Respect patients’ privacy and autonomy and guard against coercion: Existing ACA protections would appear to apply. Most notably, the ACA prevents the federal government from interfering with the principle of informed consent, patient-provider communication and patients’ timely access to care.
Fight discrimination and promote equitable health care access and experiences: Existing ACA provisions would appear to apply, including strong antidiscrimination protections for patients. Explicitly promises to protect people from discrimination in health care settings based on gender, gender identity and sexual orientation. Promises nationwide implementation of California’s maternal mortality strategy, which “halved the state’s maternal death rate.” A separate campaign document supports a task force to address racial disparities in health care.
Creates a new public insurance option to encourage competition and expands ACA premium subsidies, both of which could lower insurance costs and expand coverage.
- Closes coverage gaps in states that have not expanded Medicaid by automatically enrolling people who would otherwise be eligible for that program in the public option.
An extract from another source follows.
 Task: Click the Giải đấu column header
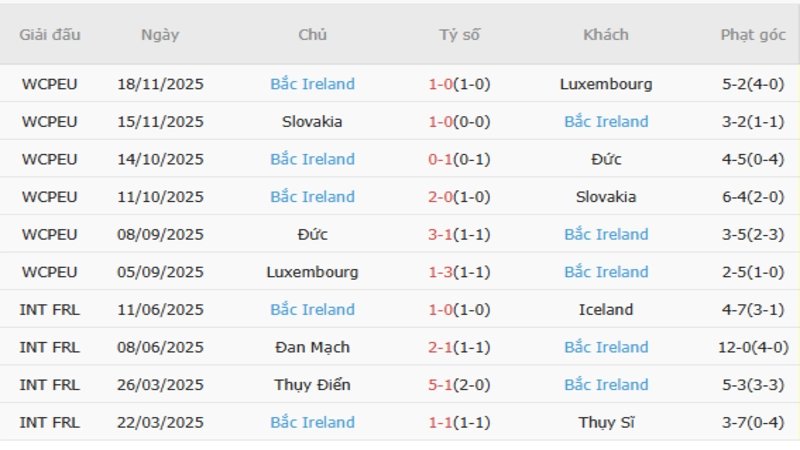point(49,34)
- Appears to apply current ACA protections to the new public option, including subsidies, antidiscrimination rules, and coverage requirements for maternity care and other services.
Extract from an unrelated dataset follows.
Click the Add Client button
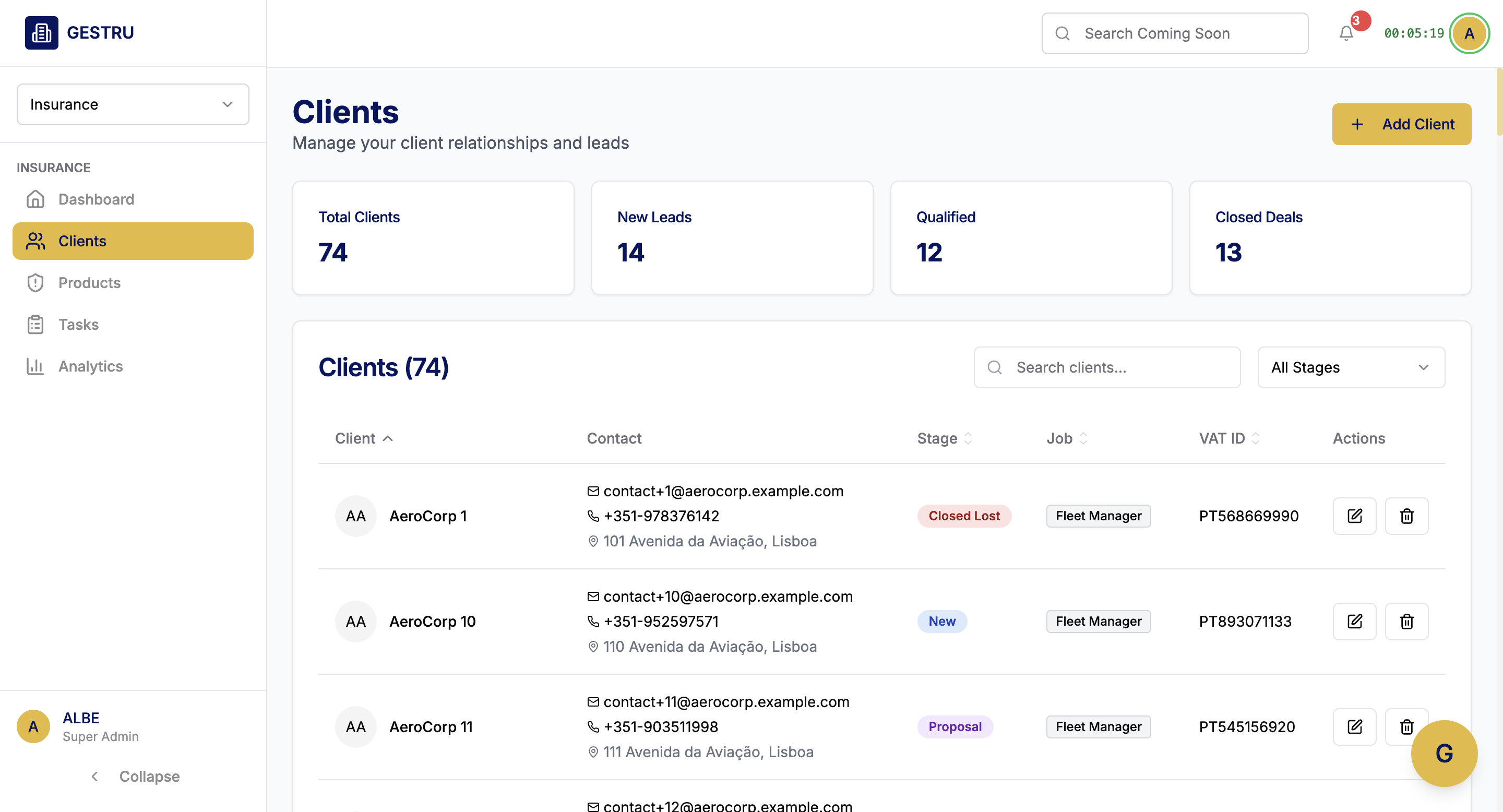This screenshot has height=812, width=1503. tap(1401, 124)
- Explicitly covers abortion and contraceptives in the public option, lifts federal restrictions on abortion coverage (like the Hyde Amendment), and reinforces specific protections for Medicaid providers who offer abortion services (like Planned Parenthood).
Does not address details on provider reimbursement or investment, or offer assurances related to patient privacy and autonomy.
- Appears to maintain the ACA’s restrictions that exclude undocumented immigrants and DACA recipients from buying coverage, with or without premium subsidies.